§ PROVIDED TEXT:
⁂

A drop-in replacement for Python's
[`graphlib.TopologicalSorter`](https://docs.python.org/3/library/graphlib.html#graphlib.TopologicalSorter)
with an enhanced API.  This version of `TopologicalSorter` allows modifying the
graph at any time, and supports multiple simultaneous *views,* allowing
iteration over the graph more than once.

See the [**Enhanced `TopologicalSorter`**](#enhanced-topologicalsorter) section for more information.

#### `CycleError`

> Exception thrown by `TopologicalSorter` when it detects a cycle.

#### `TopologicalSorter(graph=None)`

> An object representing a directed graph of nodes.  See Python's
> [`graphlib.TopologicalSorter`](https://docs.python.org/3/library/graphlib.html#graphlib.TopologicalSorter)
> for concepts and the basic API.

New methods on `TopologicalSorter`:

#### `TopologicalSorter.copy()`

> Returns a shallow copy of the graph.  The copy also duplicates
> the state of `get_ready` and `done`.

⁂

§ ENTRIES PROVIDED:
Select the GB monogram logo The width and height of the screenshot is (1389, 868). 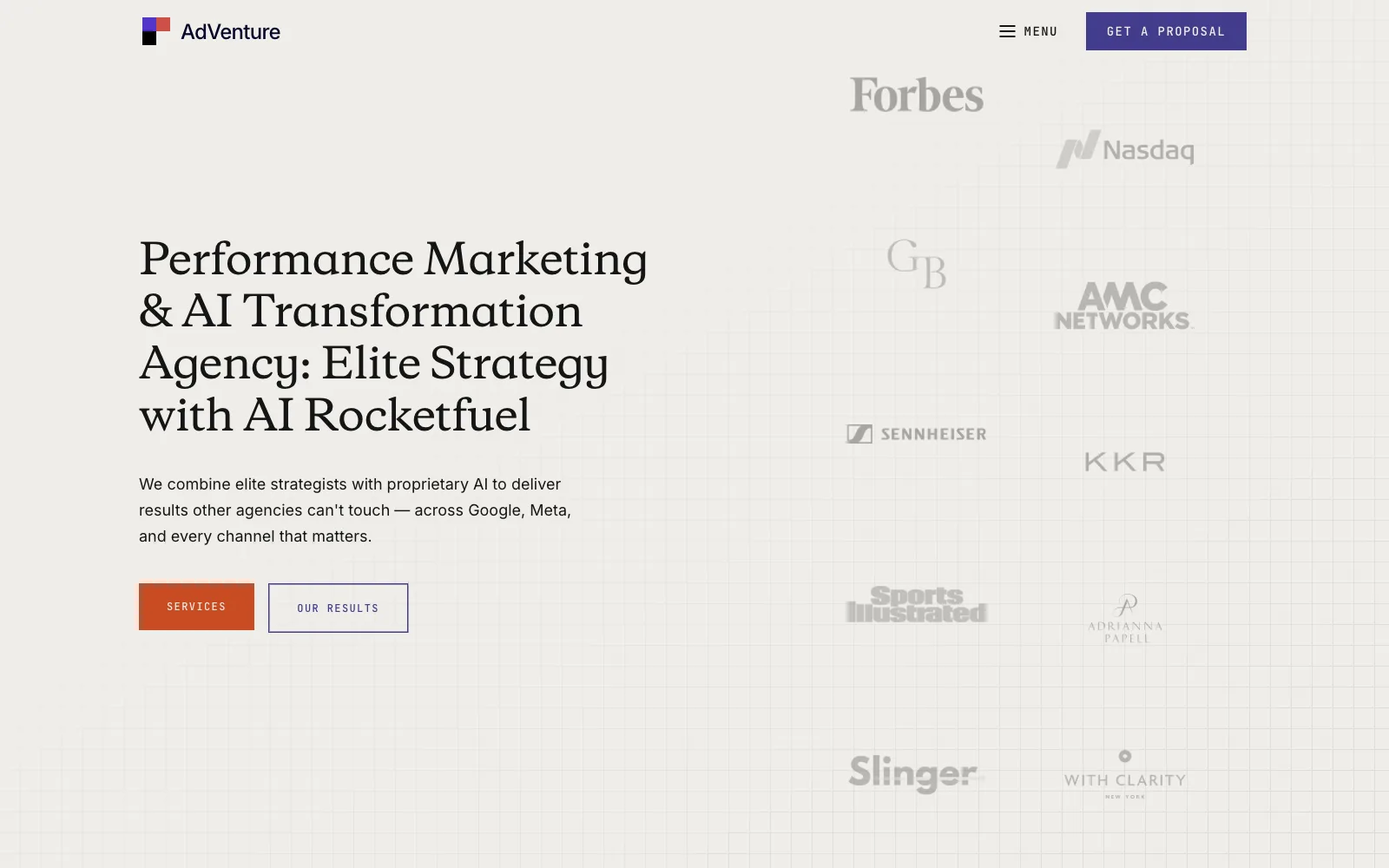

⁂

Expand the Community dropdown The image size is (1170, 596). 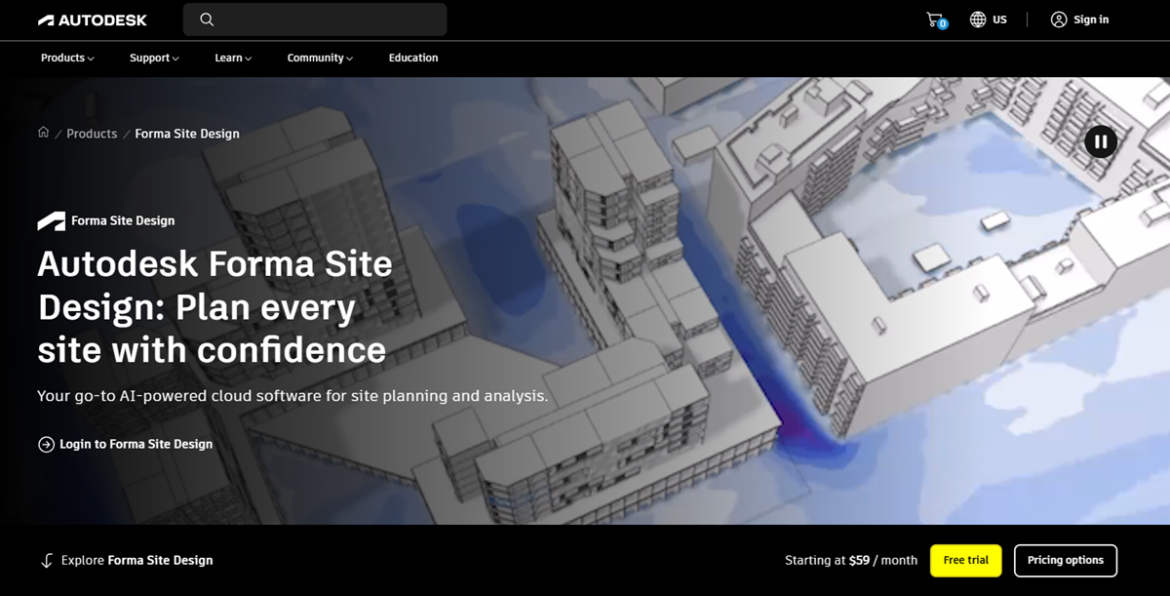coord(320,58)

⁂

§ PROMPT:
According to the TopologicalSorter documentation, what does `TopologicalSorter.copy()` return? Please answer in one sentence. The listing stands apart from the TopologicalSorter documentation.

§ TASK OUTPUT:
It returns a shallow copy of the graph that also duplicates the state of `get_ready` and `done`.